In order to shrink its chronic budget gaps, the MTA will have to find ways to streamline operations. The authority has looked to increase administrative efficiencies in the Metro-North Railroad and the Long Island Rail Road, for example, but many analysts believe the MTA has no choice but to lower its labor costs. The agency recently enacted overtime controls, but larger issues will need to be addressed in order to bring down its cost structure.
“They need to have a serious effort to work with the TWU (Transport Workers Union) on the package of benefits and the cost of benefits, especially for retirees,” said Mitchell Moss, director of the New York University Rudin Center for Transportation. “They are going to have to have a serious examination on how they can manage the rising costs of pensions and health benefits.”
In order for the authority to reduce health care costs, transit workers will have to increase their contributions, which are lower than those of some state employees, or it will have to find savings in other ways. One possibility could be providing in-house health care, a model that the New York Hotel and Motel Trades Council pioneered.

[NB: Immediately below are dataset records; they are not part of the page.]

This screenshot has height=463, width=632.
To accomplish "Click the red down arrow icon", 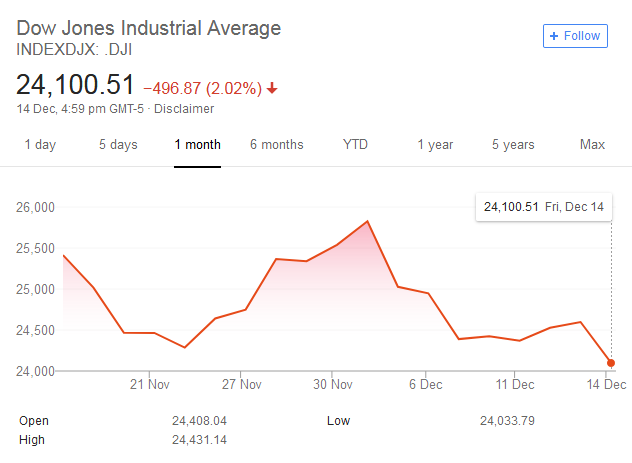I will (x=272, y=88).
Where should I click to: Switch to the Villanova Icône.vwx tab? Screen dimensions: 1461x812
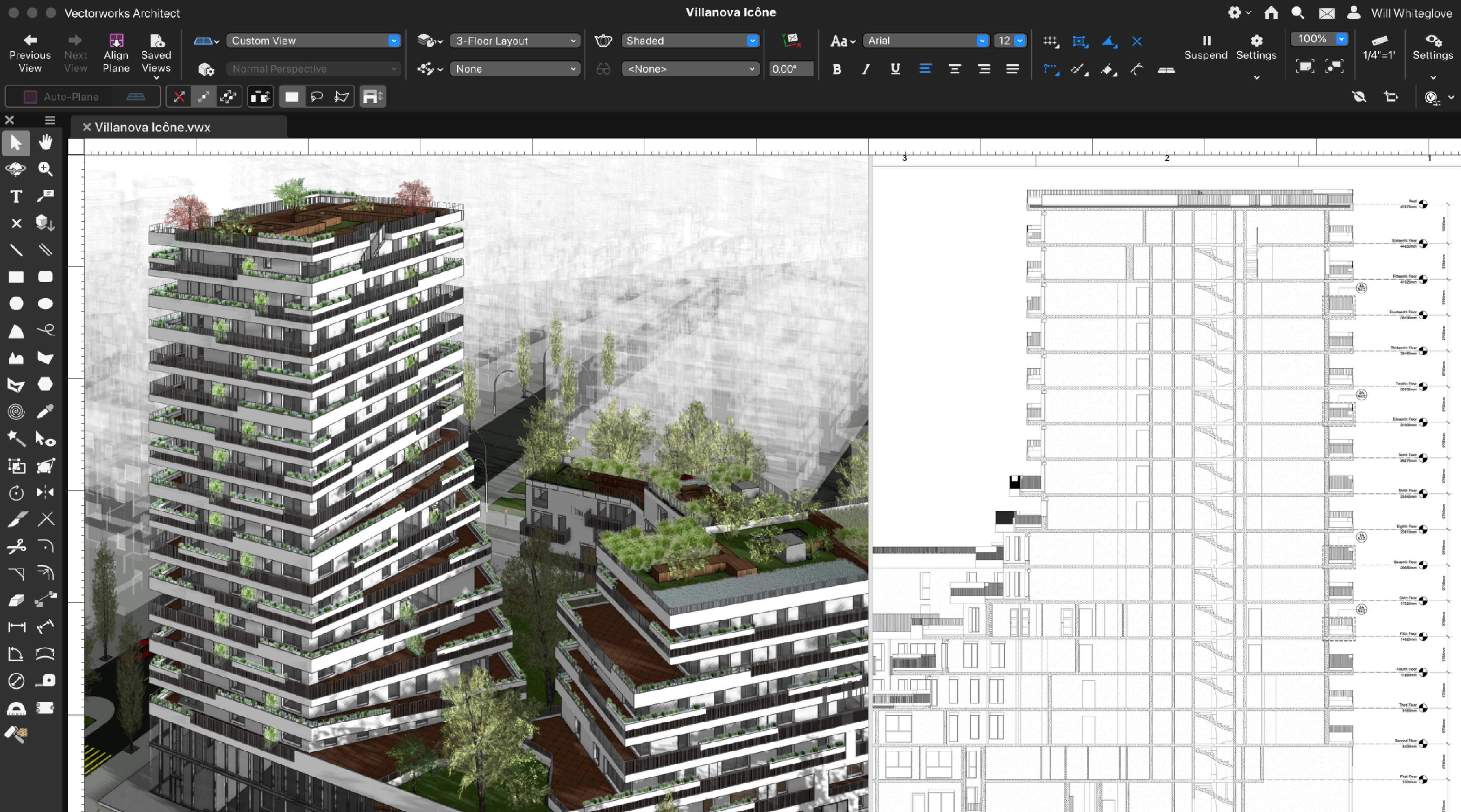tap(153, 127)
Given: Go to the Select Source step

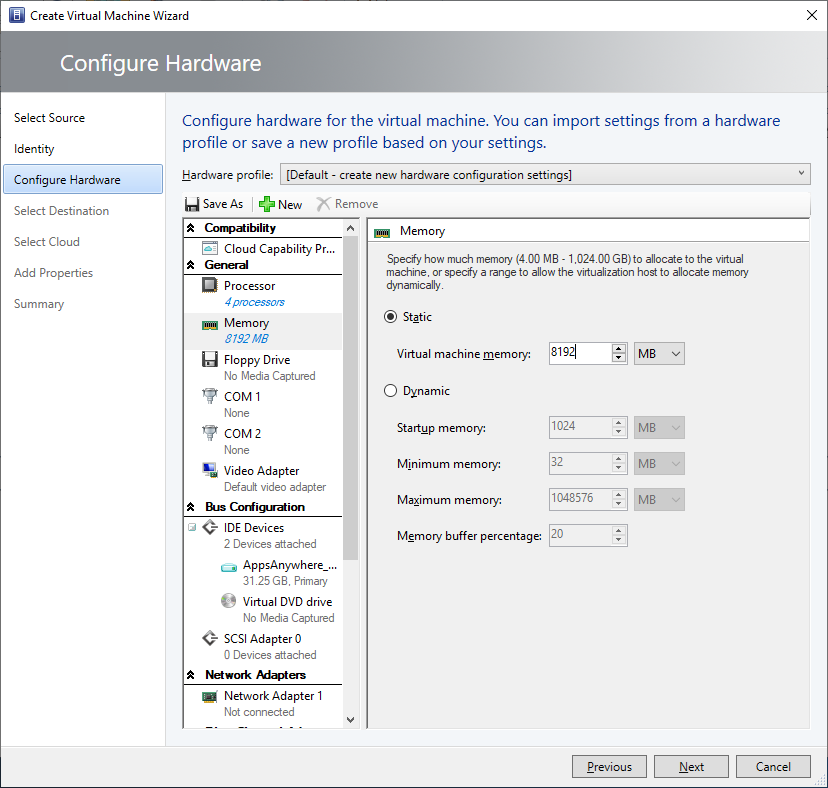Looking at the screenshot, I should pos(49,118).
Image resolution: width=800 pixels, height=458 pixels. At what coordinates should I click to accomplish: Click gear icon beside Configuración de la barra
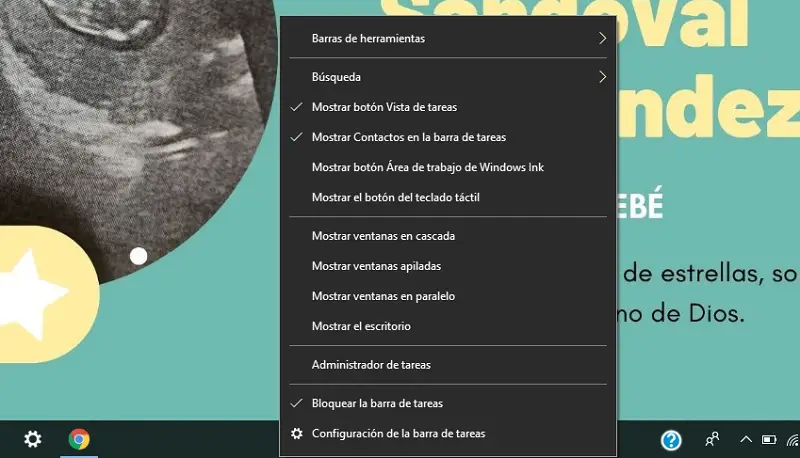296,434
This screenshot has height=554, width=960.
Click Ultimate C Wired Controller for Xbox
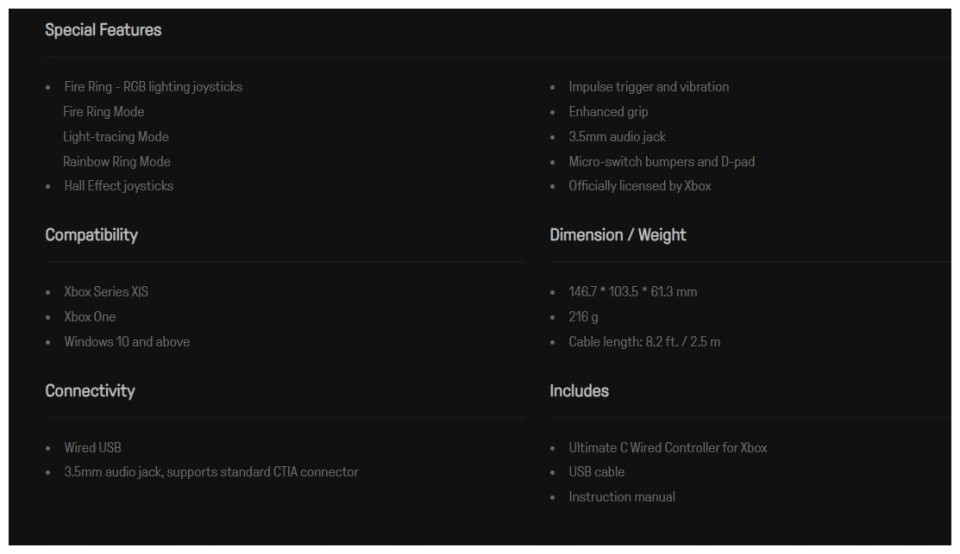pyautogui.click(x=668, y=448)
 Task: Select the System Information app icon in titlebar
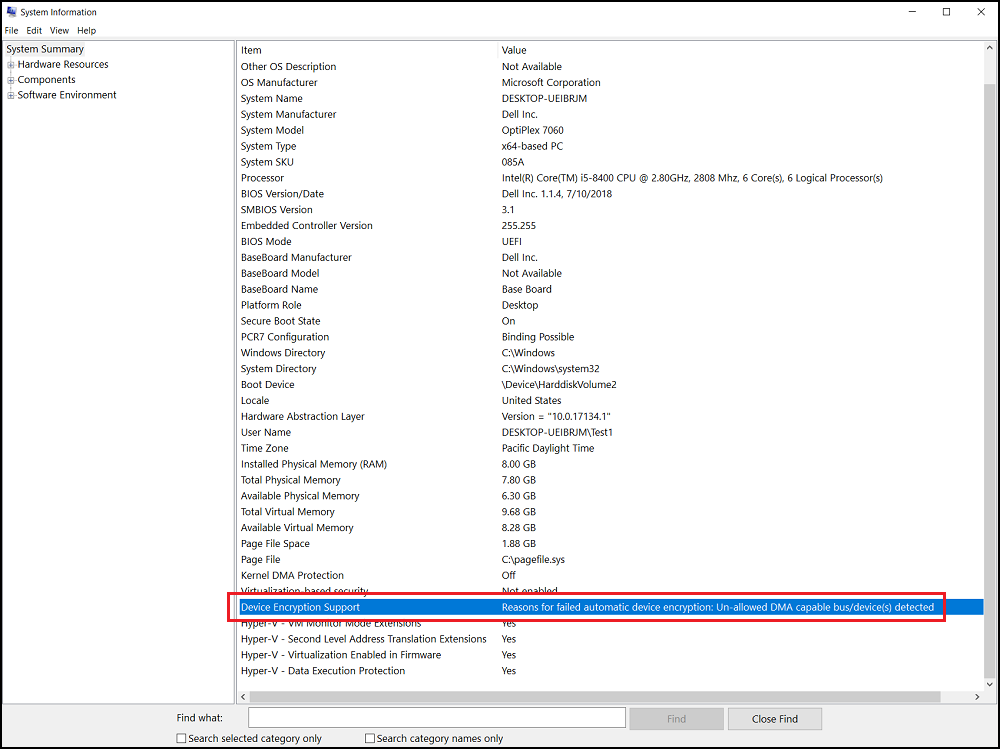pos(10,12)
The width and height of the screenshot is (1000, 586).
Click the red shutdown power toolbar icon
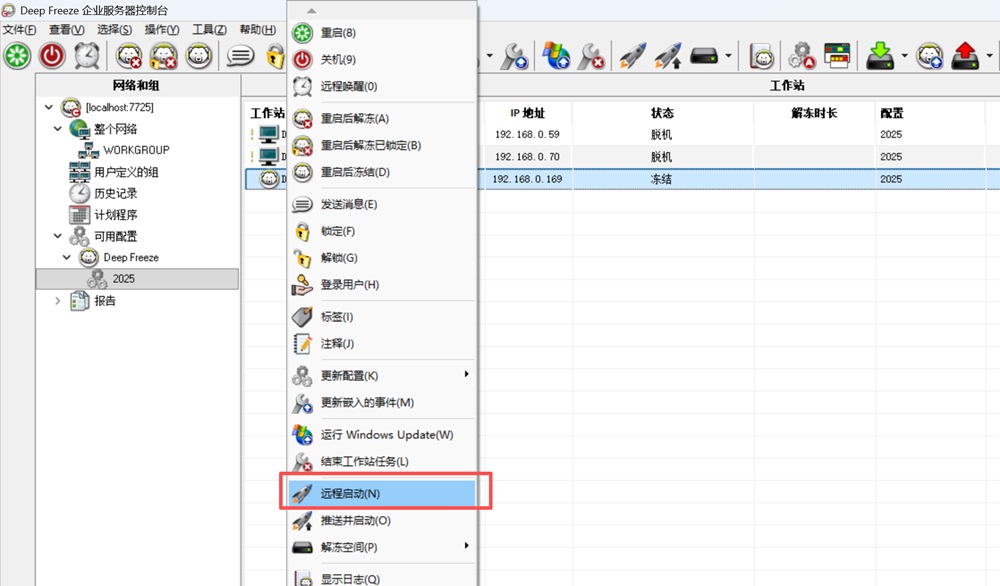click(x=52, y=56)
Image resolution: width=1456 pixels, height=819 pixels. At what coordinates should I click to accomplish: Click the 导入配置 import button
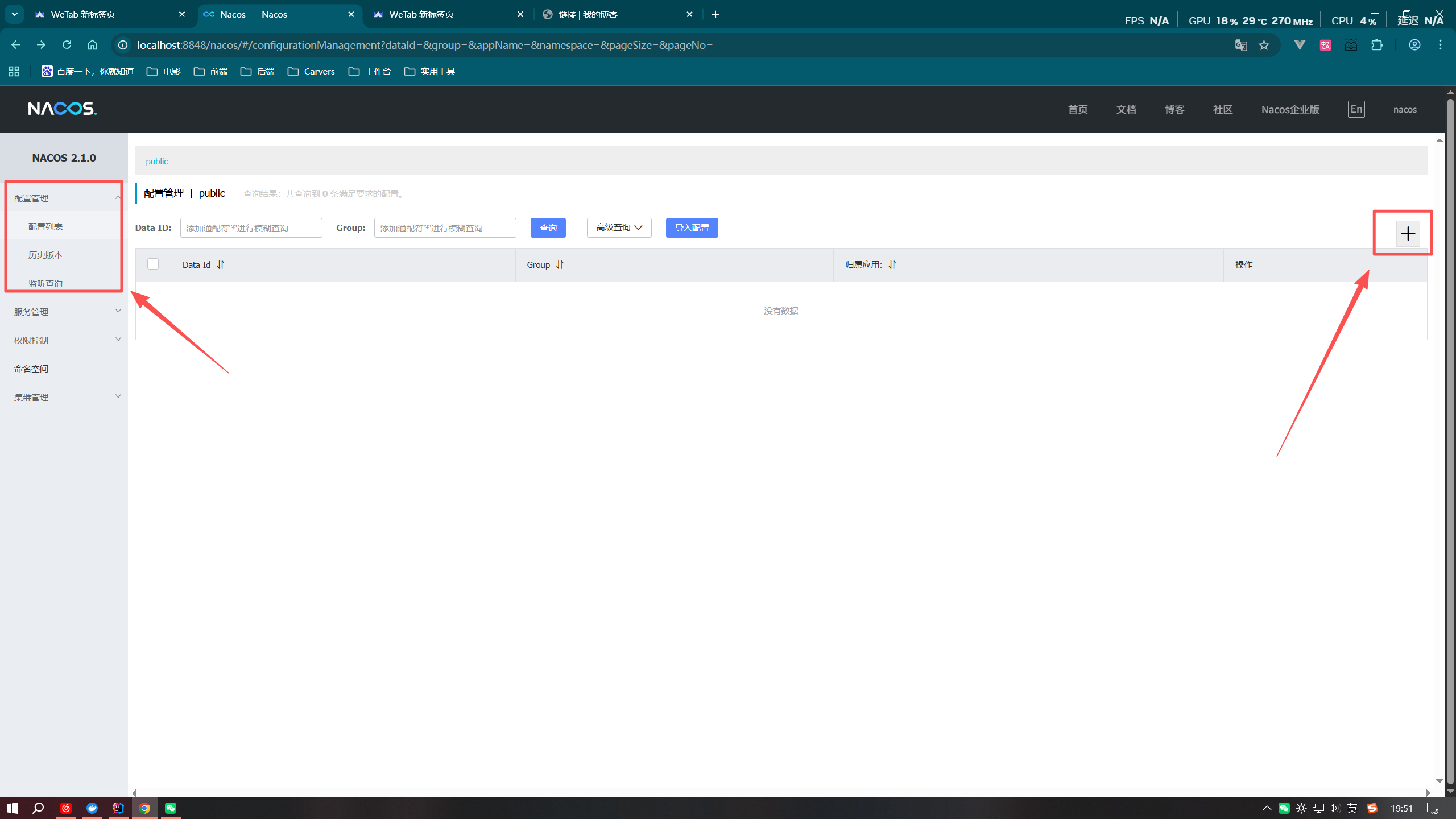tap(692, 228)
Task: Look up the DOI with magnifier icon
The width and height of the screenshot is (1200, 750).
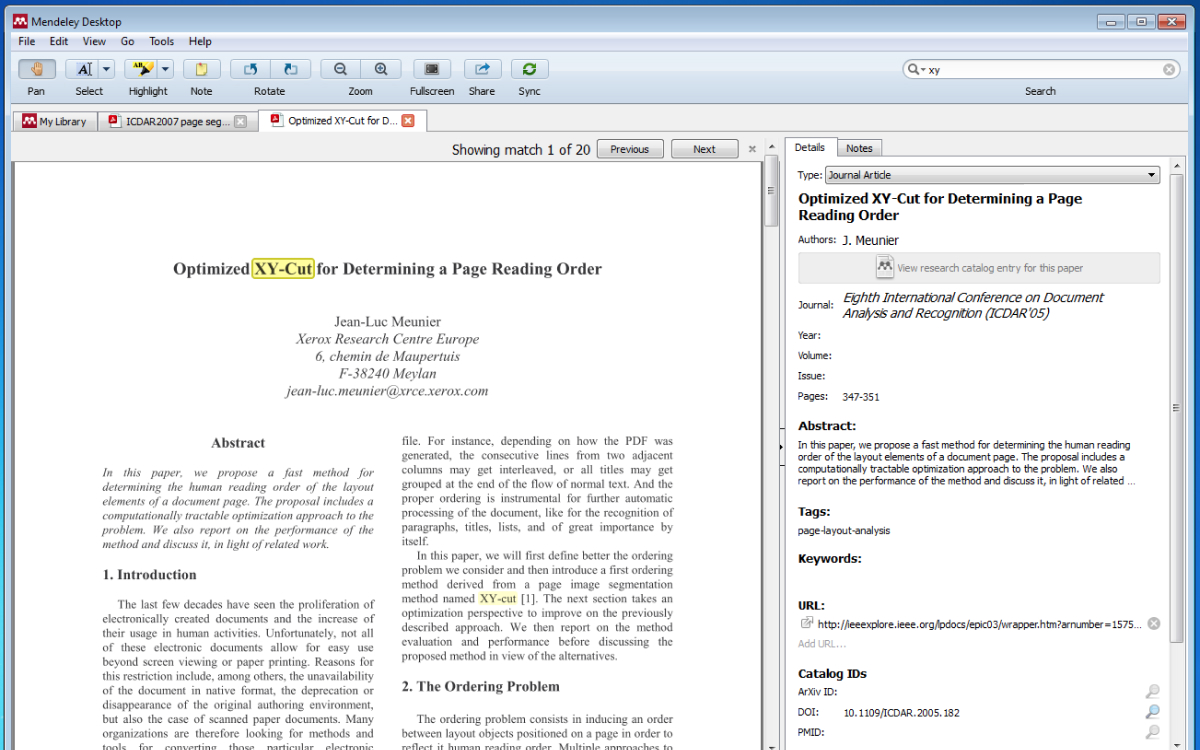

Health care reform at the national level, such as through the implementation of a public option or single-payer system, could also help.
“Most countries and governments see mass transit as an inherent infrastructure requirement if they want to have a functioning city. We haven’t gotten there yet.” – David Jones, president, Community Service Society of New York and MTA board member
But it has been MTA workers, a large portion of whom are Black and Latino, who kept the system running throughout 2020, even during the darkest months of the pandemic. More than 100 died of the coronavirus last year. “This is complicated politically because one of the reasons that the $4 billion (in relief) was included in the federal allocation was the extraordinary pressure put on both Republicans and Democrats by the national union,” Jones said. “So obviously they are not only protecting the system, they are protecting their workforce.”
Jones said that in addition to new sources of revenue – a temporary gasoline surcharge, a stock-transfer tax and adding tolls to the East River bridges are avenues he believes should be considered – the authority may need to rethink the extent of its dependence on fares. “One of the problems is that the MTA relies on farebox revenue virtually more than any system in the country or worldwide,” Jones said. “Most countries and governments see mass transit as an inherent infrastructure requirement if they want to have a functioning city. We haven’t gotten there yet, and we think there’s going to have to be deeper subsidies coming from the federal government, state and city to sustain the system and see it markedly improve.”
The MTA board recently held hearings on fare increases, but it may not pursue those increases this year.
Congestion pricing, if finally implemented, could provide another potential funding stream, as could the legalization of recreational marijuana and online sports betting.
Nobody knows how long it will take for the economy to rebound, nor how the post-pandemic restructuring of society will impact transit ridership. But the fact that permanent changes to life and work are likely to alter commuting patterns increases the urgency for the MTA to get its fiscal house in order, especially while the federal government is still providing stimulus spending to mitigate the economic damage of the pandemic.
“The MTA fiscal problem is still dire, and the city’s fiscal situation is still dire, and since they are all intertwined, federal aid is needed by all,” Rein said. “The MTA’s problem is the state’s problem, and the state’s problem is the MTA’s problem, and it all can tumble into the city’s fiscal problem.”